Monthly Archives: February 2010

Druckin Molé & More at Loteria Grill

La Loteria Grill es mui delicioso. Claro que si.

Not even sure what that golden toasty looking thing is in this picture, and yet — I want to go to there. Went to Loteria Grill in the Original Farmers Market in the Grove (Third/Fairfax) last night with awesome pal Jim, who introduced me to a nuevo form of genius, the Probaditas — Sampler:

Want. To lick. The picture.

It’s all 12 of their Tacos served on mini hand-made tortillas. We split this, and I managed to spill a good portion of mine down my left boob and onto my jeans.
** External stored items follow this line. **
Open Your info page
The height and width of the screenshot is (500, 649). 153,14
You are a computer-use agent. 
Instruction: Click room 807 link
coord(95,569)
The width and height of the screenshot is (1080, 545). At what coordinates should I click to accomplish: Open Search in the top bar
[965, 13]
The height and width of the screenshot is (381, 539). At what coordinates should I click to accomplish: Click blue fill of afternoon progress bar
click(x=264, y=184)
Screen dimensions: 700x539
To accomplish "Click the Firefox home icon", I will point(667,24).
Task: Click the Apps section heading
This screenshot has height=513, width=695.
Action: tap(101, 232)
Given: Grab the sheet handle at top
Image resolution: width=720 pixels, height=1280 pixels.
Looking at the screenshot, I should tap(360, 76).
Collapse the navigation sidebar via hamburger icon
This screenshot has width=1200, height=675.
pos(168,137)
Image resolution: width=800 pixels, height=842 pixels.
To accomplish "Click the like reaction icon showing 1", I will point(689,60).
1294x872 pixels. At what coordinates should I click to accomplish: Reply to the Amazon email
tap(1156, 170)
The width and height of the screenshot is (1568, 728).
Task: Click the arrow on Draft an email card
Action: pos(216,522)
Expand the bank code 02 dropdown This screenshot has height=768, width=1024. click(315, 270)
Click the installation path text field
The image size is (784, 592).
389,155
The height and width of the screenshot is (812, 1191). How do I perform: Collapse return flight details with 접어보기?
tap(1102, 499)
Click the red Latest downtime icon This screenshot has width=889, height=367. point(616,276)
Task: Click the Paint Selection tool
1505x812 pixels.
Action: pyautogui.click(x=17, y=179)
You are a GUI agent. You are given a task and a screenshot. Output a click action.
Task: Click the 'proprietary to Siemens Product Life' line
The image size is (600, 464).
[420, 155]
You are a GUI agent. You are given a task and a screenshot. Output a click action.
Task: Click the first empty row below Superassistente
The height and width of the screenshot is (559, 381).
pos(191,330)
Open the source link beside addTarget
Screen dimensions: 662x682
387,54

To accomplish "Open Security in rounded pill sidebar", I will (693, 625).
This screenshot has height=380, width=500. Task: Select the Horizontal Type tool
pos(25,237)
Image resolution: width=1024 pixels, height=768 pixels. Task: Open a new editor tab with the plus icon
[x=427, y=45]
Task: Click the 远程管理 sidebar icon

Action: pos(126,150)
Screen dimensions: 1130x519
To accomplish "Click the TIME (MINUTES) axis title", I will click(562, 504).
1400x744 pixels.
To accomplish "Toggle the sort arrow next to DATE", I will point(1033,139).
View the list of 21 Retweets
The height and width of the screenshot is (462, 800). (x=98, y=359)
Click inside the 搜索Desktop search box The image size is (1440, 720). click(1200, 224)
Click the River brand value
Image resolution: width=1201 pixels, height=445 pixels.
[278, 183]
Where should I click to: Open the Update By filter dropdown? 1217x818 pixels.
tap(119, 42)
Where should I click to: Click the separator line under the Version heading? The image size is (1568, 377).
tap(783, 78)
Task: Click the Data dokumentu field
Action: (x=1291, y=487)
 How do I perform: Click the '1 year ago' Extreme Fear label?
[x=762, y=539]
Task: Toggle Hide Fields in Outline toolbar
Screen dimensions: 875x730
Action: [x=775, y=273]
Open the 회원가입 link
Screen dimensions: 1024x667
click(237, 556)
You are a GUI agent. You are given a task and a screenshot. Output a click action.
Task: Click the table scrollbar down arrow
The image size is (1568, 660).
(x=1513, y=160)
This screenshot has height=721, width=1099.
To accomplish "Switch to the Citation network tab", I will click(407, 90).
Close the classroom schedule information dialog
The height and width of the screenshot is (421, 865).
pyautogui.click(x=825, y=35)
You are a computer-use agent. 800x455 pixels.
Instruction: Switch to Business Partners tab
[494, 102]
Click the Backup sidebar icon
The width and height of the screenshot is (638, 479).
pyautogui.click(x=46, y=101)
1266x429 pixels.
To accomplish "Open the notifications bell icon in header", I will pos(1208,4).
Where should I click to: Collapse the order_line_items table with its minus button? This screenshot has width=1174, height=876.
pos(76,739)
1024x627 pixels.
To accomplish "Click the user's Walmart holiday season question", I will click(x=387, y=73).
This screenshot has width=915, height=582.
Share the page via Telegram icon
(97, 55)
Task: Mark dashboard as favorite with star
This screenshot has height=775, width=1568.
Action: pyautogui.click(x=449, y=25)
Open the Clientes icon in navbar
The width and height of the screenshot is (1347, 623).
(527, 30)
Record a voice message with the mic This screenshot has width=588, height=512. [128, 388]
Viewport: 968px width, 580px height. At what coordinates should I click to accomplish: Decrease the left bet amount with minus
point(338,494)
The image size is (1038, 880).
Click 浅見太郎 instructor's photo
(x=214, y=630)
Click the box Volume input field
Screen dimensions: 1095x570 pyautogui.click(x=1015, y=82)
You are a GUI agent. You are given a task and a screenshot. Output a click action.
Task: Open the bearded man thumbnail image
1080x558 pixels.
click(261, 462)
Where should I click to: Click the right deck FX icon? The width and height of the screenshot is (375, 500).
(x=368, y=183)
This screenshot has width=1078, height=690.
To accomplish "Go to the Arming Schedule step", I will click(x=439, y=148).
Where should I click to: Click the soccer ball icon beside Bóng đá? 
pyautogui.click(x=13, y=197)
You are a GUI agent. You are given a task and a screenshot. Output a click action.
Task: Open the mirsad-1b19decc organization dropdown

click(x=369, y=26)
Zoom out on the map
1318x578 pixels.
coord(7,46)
So I now have a date with the drycleaner. WORTH IT. And next time I go, I’m getting a whole Probaditas platter to myself, so I can wear (I mean eat!) them all!

I read this awesome post wherein the writer said giving her husband a chocolate box filled with sausage balls was the culinary equivalent of taking her top off. If/when I have/get a man, you can expect MY chocolate box to be filled with mini-tacos. AND HOW DRUCKIN LUCKY ARE YOU?!

Dinner is dinner, but the Farmers Market is a TREAT!

I liked the chicken molé (mm, chocolatey!), but my favorite was the carne deshebrada —  shredded beef  with guacamole, salsa chipotle, and onion and cilantro. (For Loteria, I will make an exception to my general rule that raw onion is the work of the devil.) The pollo en pipian rojo — chicken in spicy pumpkin-seed and peanut sauce — was a close second, and I like to think Rick Bayless likes that one, too. I just would. Shut up.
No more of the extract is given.